The FDA Drops an Anvil on 23andMe – Now What? (slightly revised Wed. night)

On Friday, November 22, the FDA sent a nastygram to 23andMe, the only remaining substantial pillar of the “direct to consumer” (DTC) genomic testing industry. The letter, available here, is well worth reading in its entirety, but, in brief, it told 23andMe, in no uncertain terms, to stop marketing its “Saliva Collection Kit and Personal Genome Service” (“the PGS”) on the ground that it was an unapproved and uncleared “device” under the Federal Food, Drug, and Cosmetics Act.  It noted that the PGS, because of its lack of approval or clearance, was both adulterated and misbranded under the Act; the distribution of adulterated or misbranded devices is a federal crime.

23andMe’s initial response, click here, through an unnamed press spokesperson on its blog, was, at least on its face, conciliatory.

We have received the warning letter from the Food and Drug Administration. We recognize that we have not met the FDA’s expectations regarding timeline and communication regarding our submission. Our relationship with the FDA is extremely important to us and we are committed to fully engaging with them to address their concerns.

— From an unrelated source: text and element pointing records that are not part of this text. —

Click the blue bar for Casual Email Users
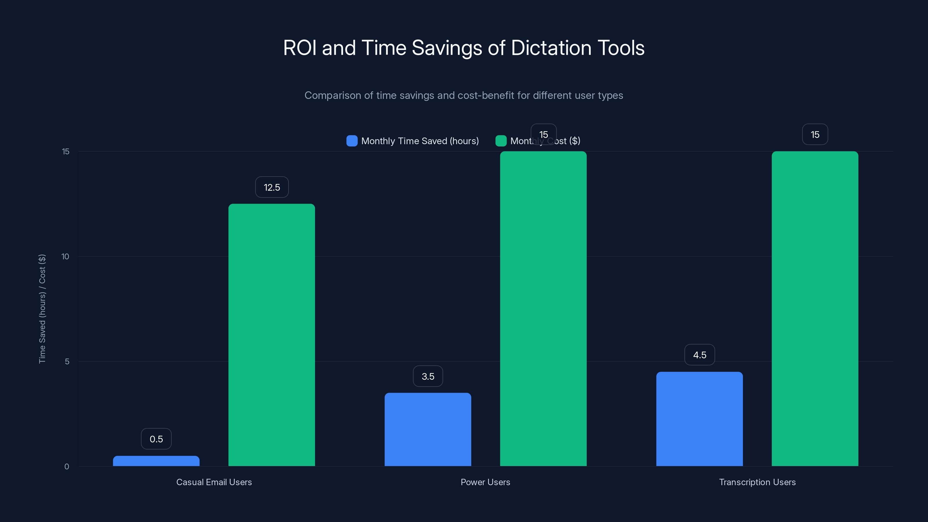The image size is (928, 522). point(156,461)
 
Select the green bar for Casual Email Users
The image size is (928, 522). point(272,335)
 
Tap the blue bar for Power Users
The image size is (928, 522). point(428,429)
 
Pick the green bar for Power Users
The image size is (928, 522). point(543,309)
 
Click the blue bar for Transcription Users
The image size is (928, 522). point(699,419)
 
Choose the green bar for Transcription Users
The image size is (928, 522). point(815,309)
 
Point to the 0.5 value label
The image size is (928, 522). point(156,439)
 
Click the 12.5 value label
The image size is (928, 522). point(272,187)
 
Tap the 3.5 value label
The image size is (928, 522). point(428,376)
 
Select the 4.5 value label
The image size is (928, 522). point(699,355)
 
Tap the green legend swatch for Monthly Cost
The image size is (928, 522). point(501,141)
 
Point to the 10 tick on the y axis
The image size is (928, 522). point(65,256)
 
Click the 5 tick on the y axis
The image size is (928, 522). point(67,361)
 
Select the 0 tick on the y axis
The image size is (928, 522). point(67,467)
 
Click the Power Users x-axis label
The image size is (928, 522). point(485,482)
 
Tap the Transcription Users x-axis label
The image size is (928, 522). point(757,482)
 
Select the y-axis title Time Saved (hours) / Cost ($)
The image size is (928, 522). point(42,309)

What’s going on – and what does it mean in the long run?

There has long been controversy over whether and how the FDA should, or can, regulate genetic tests, whether delivered, as 23andMe does, direct-to-consumer or through a medical professional.  These issues simmer below the surface of the cease and desist letter, but it is not clear that, at anything other than the deepest level, they are immediately relevant.

It appears that, for whatever reason, 23andMe chose to ignore the FDA – and the FDA chose not to take it anymore. The FDA letter says

Since July of 2009, we have been diligently working to help you comply with regulatory requirements regarding safety and effectiveness and obtain marketing authorization for your PGS device. . . . As part of our interactions with you, including more than 14 face-to-face and teleconference meetings, hundreds of email exchanges, and dozens of written communications, we provided you with specific feedback on study protocols and clinical and analytical validation requirements, discussed potential classifications and regulatory pathways (including reasonable submission timelines), provided statistical advice, and discussed potential risk mitigation strategies. . . .

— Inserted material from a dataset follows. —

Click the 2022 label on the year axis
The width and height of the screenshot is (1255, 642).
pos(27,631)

However, even after these many interactions with 23andMe, we still do not have any assurance that the firm has analytically or clinically validated the PGS for its intended uses, which have expanded from the uses that the firm identified in its submissions. In your letter dated January 9, 2013, you stated that the firm is “completing the additional analytical and clinical validations for the tests that have been submitted” and is “planning extensive labeling studies that will take several months to complete.” Thus, months after you submitted your 510(k)s and more than 5 years after you began marketing, you still had not completed some of the studies and had not even started other studies necessary to support a marketing submission for the PGS. It is now eleven months later, and you have yet to provide FDA with any new information about these tests. You have not worked with us toward de novo classification, did not provide the additional information we requested necessary to complete review of your 510(k)s, and FDA has not received any communication from 23andMe since May. Instead, we have become aware that you have initiated new marketing campaigns, including television commercials that, together with an increasing list of indications, show that you plan to expand the PGS’s uses and consumer base without obtaining marketing authorization from FDA. [emphasis added]

Note particularly the sentence I bolded.

This sounds as though 23andMe started down the FDA path but, six months ago, not only stopped communicating with the agency but started new and bigger marketing efforts. That sounds as though 23andMe did not just ignore the FDA, but, while walking briskly past it, quickly turned and spat in its face.

Now, I have no inside information on this dispute.  I have the (scathing) FDA letter and the (timid) 23andMe initial response.  Undoubtedly, something was going on other than lost messages at the 23andMe side.  I don’t know whether that something was a plan to fight the FDA’s jurisdiction, on statutory or (novel) constitutional grounds, or a hope that the FDA would back down, or something else entirely. But if you ignore the FDA for 6 months, it is not surprising that the FDA is going to be unhappy with you, wholly apart from the future of FDA regulation of genetic tests.

So this may just be a slap down of an insubordinate, or royally disorganized, regulated firm. Does it say anything more about the future of FDA regulation of genetic tests?

Well, it does say that the FDA thinks it can and should regulate, to some extent, those tests. The letter lays out its reasons: “As discussed above, FDA is concerned about the public health consequences of inaccurate results from the PGS device; the main purpose of compliance with FDA’s regulatory requirements is to ensure that the tests work.”  The letter gives examples, from BRCA 1 and 2 to pharmacogenomic tests where the accuracy, and the patient’s actions on, the 23andMe tests have potentially serious health implications.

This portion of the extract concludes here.